**Work item**. Write out the part of the news article below on the Katie Oppo Memorial 5K that begins at the words "Katie Oppo 5K" and stops after "the COVID-19 pandemic.".
*** Opening Selected extract ***
Katie Oppo 5K to return after COVID delay

Rose Weldon
Runners kick off the Katie Oppo Memorial 5K in Flower Hill in 2019. After going online due to the COVID-19 pandemic last year, the run is scheduled to return this weekend. (Photo courtesy of the Katie Oppo Research Fund)
Runners kick off the Katie Oppo Memorial 5K in Flower Hill in 2019. After going online due to the COVID-19 pandemic last year, the run is scheduled to return this weekend. (Photo courtesy of the Katie Oppo Research Fund)

A 5K run in memory of a Flower Hill woman who died of a rare kind of ovarian cancer will return this year following the COVID-19 pandemic.

Katherine Rose “Katie” Oppo had graduated from Manhasset High School in 2009 and was preparing for her sophomore year at Johns Hopkins University when she was diagnosed with stage four small cell carcinoma of the ovary, hypercalcemic type — an aggressive form of the disease.

It was a “pretty horrific shock” to her family, Liz Oppo, her mother, said in a phone interview.

“Katie, at that point, had just declared a major, and she was going to be pre-med,” Oppo said.

Support local journalism by subscribing to your Blank Slate Media community newspaper for just $35 a year.
*** Closing Selected extract ***
*** Opening Provided information ***
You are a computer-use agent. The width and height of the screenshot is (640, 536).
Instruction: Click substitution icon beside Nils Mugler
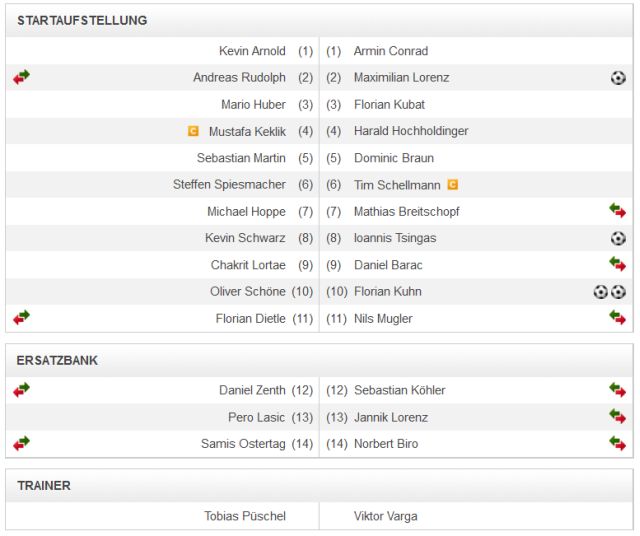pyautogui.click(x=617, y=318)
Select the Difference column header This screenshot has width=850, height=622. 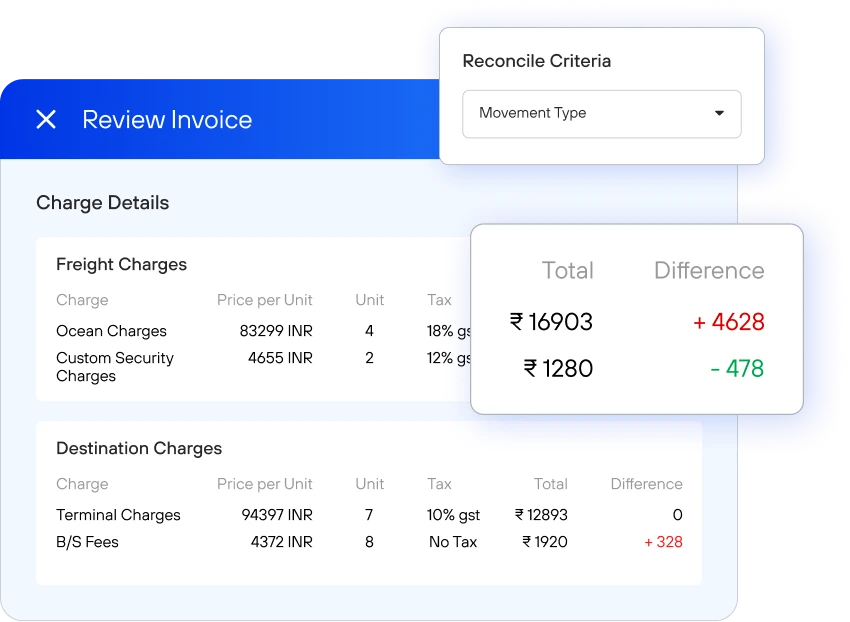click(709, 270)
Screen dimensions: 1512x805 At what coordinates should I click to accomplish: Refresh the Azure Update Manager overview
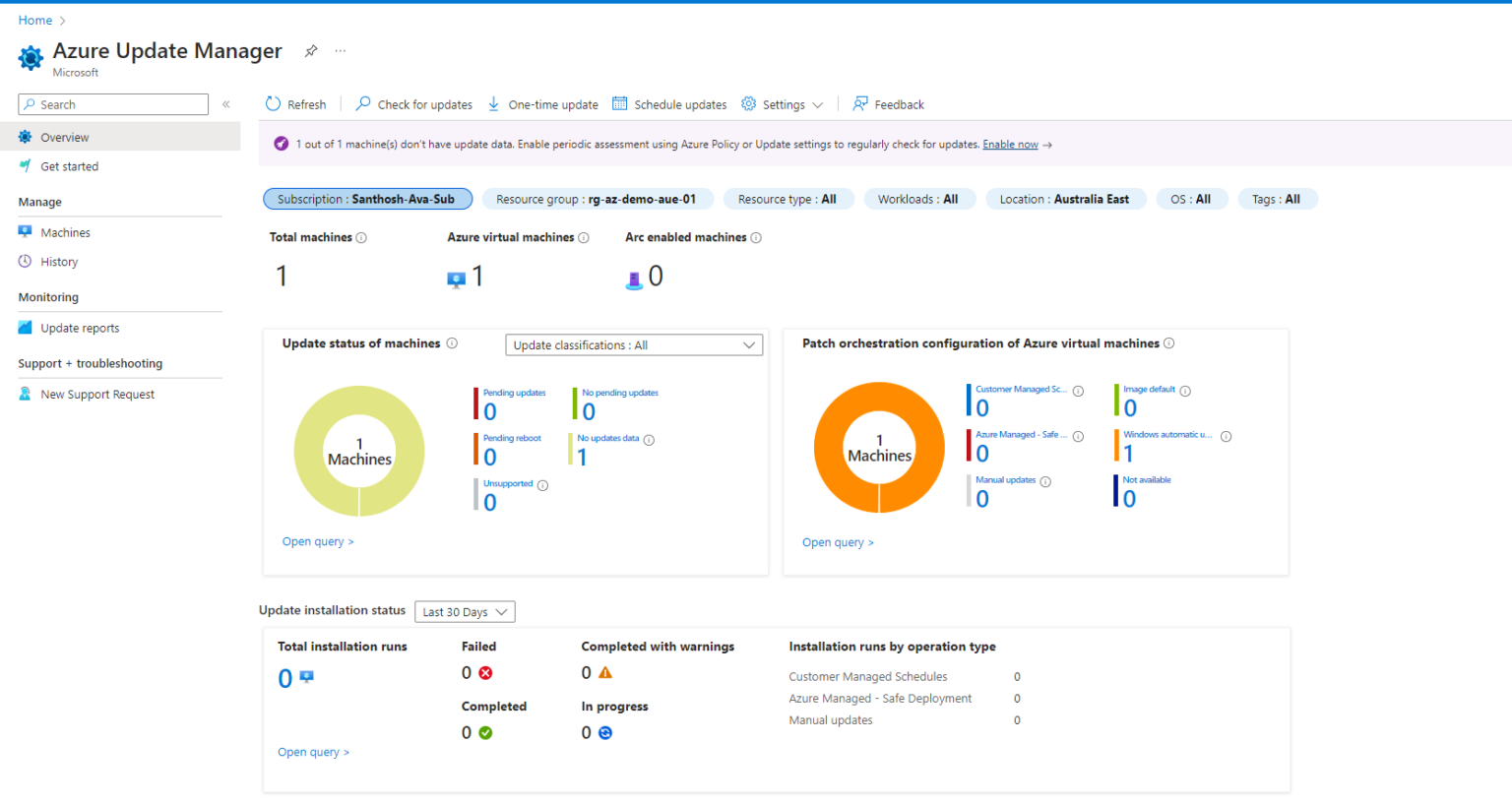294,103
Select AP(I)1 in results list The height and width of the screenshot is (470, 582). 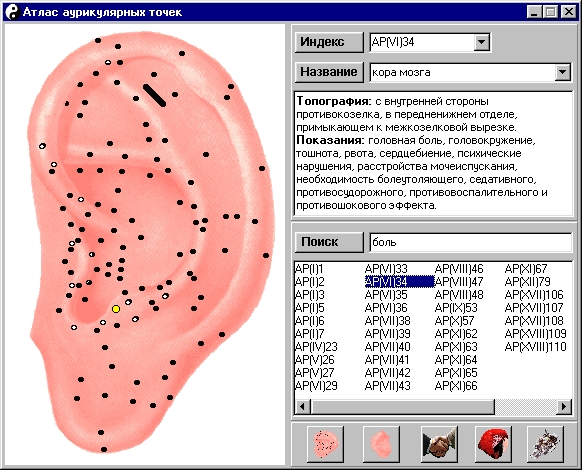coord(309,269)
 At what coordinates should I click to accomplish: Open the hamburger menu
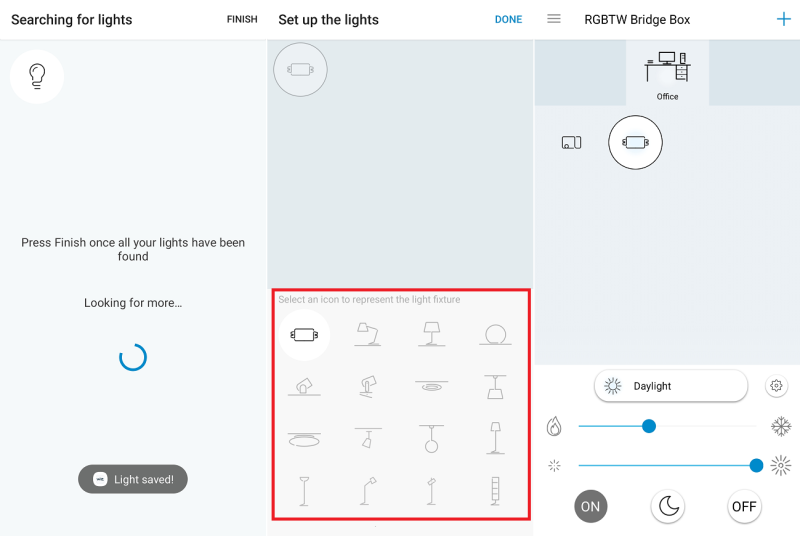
*** Closing Provided information ***
*** Opening Provided information ***
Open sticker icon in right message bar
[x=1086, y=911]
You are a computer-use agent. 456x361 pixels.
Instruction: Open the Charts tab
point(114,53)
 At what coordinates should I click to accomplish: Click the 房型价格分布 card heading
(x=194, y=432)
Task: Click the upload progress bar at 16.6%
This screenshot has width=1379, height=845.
*** Closing Provided information ***
*** Opening Provided information ***
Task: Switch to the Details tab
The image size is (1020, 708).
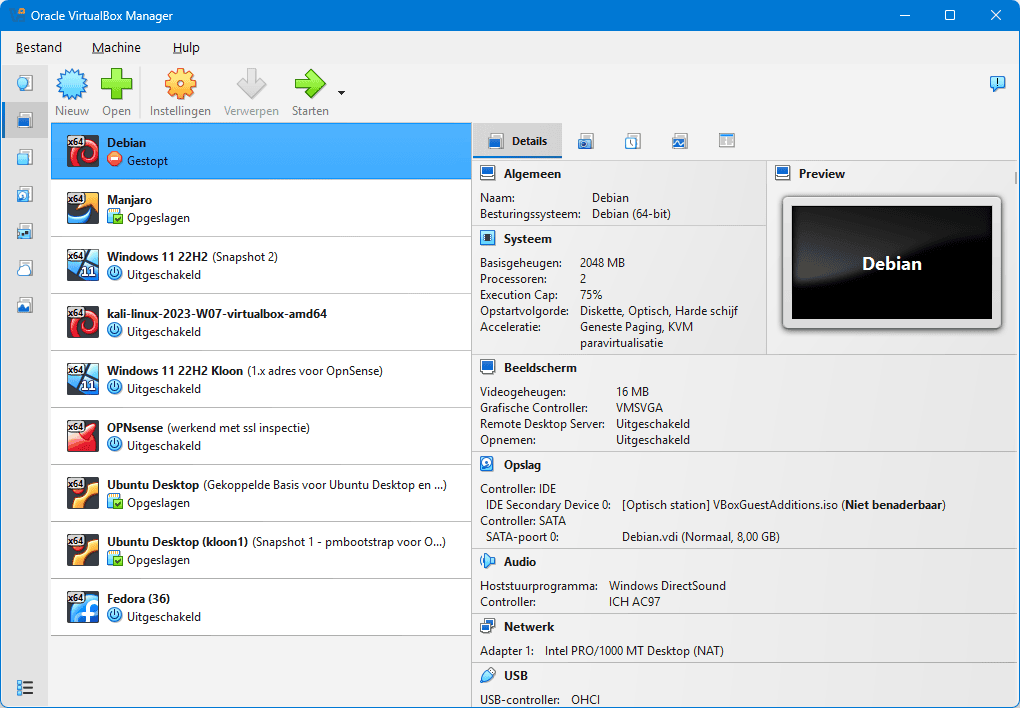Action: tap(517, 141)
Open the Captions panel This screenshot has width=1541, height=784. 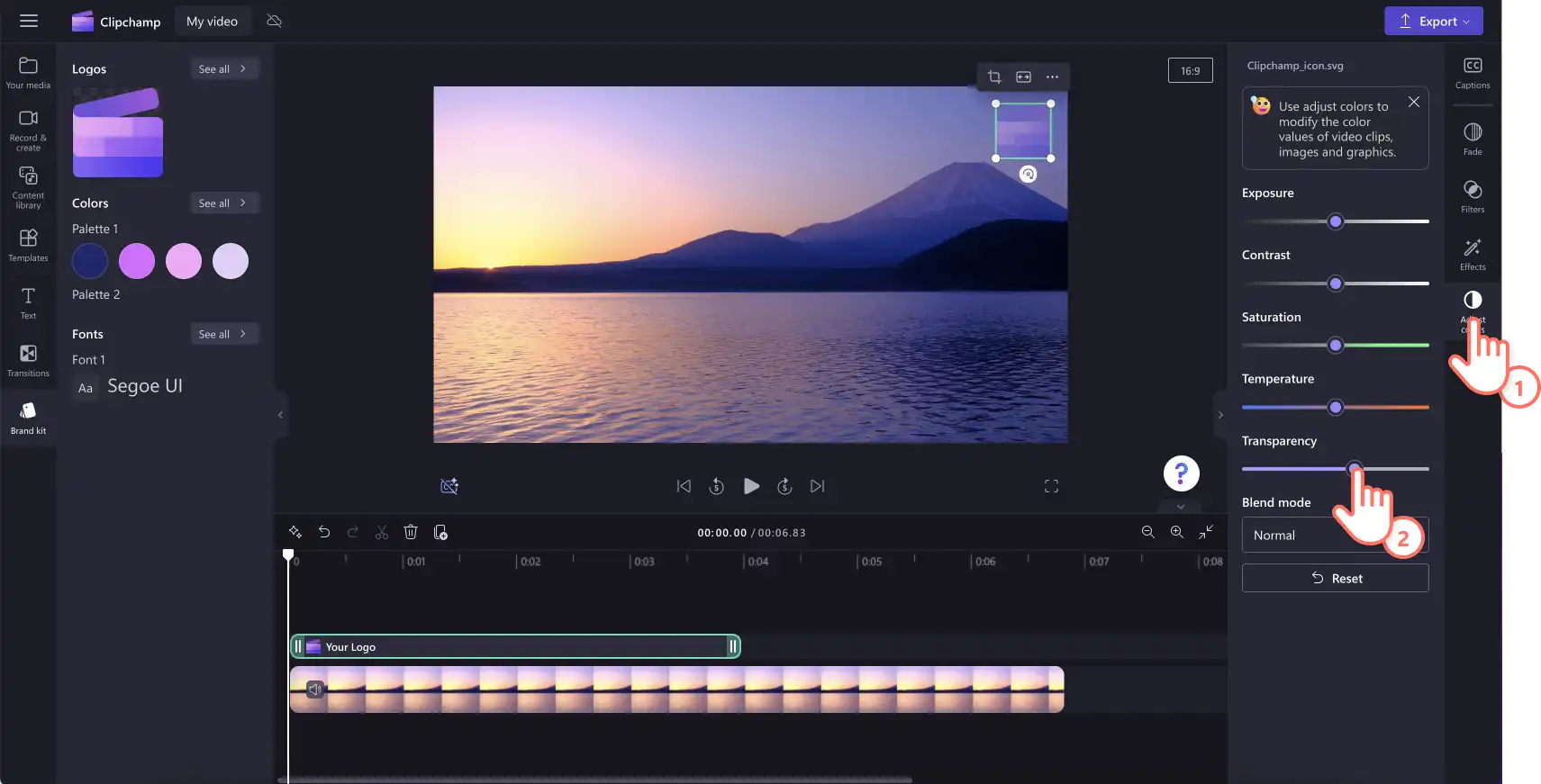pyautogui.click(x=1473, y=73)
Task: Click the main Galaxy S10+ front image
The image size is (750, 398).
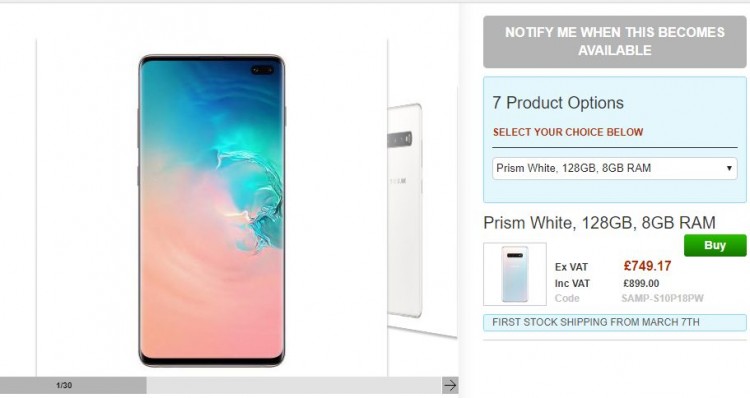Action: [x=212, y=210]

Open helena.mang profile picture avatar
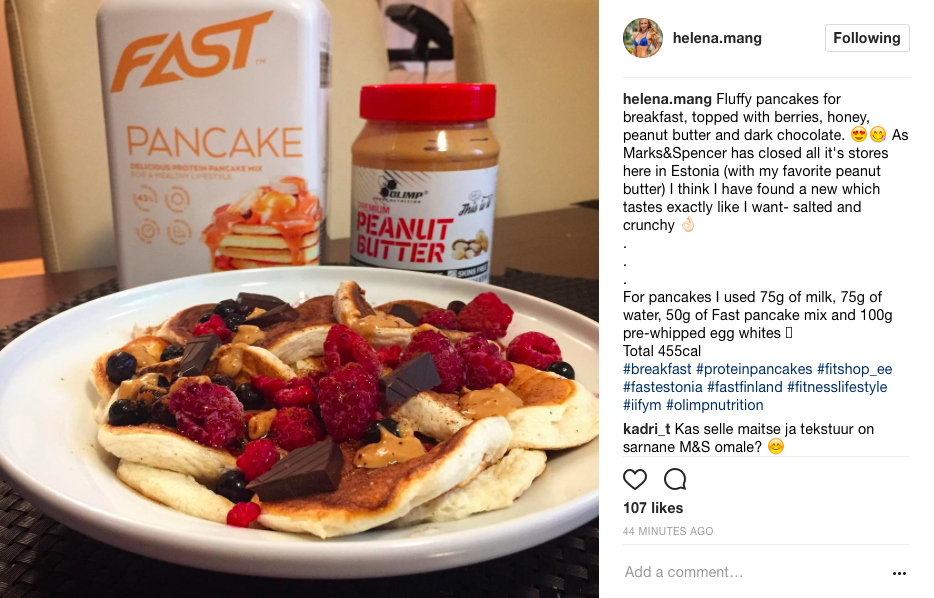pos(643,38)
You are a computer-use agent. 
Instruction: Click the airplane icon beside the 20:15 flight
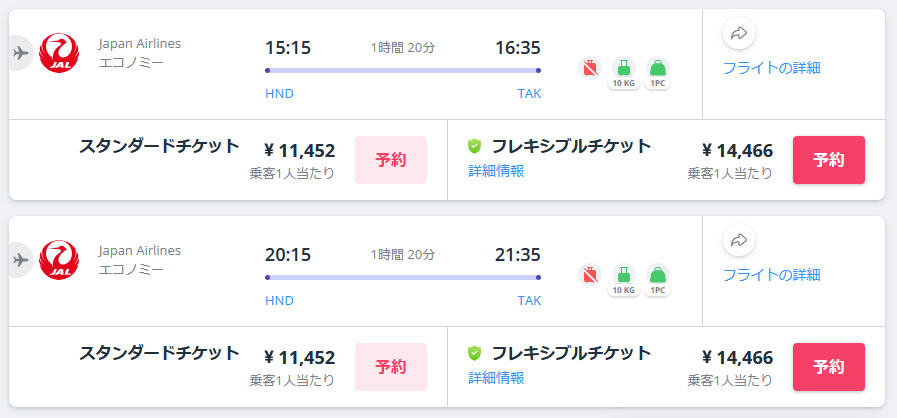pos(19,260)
*** Closing Provided information ***
**Problem solution**.
Katie Oppo 5K to return after COVID delay

Rose Weldon
Runners kick off the Katie Oppo Memorial 5K in Flower Hill in 2019. After going online due to the COVID-19 pandemic last year, the run is scheduled to return this weekend. (Photo courtesy of the Katie Oppo Research Fund)
Runners kick off the Katie Oppo Memorial 5K in Flower Hill in 2019. After going online due to the COVID-19 pandemic last year, the run is scheduled to return this weekend. (Photo courtesy of the Katie Oppo Research Fund)

A 5K run in memory of a Flower Hill woman who died of a rare kind of ovarian cancer will return this year following the COVID-19 pandemic.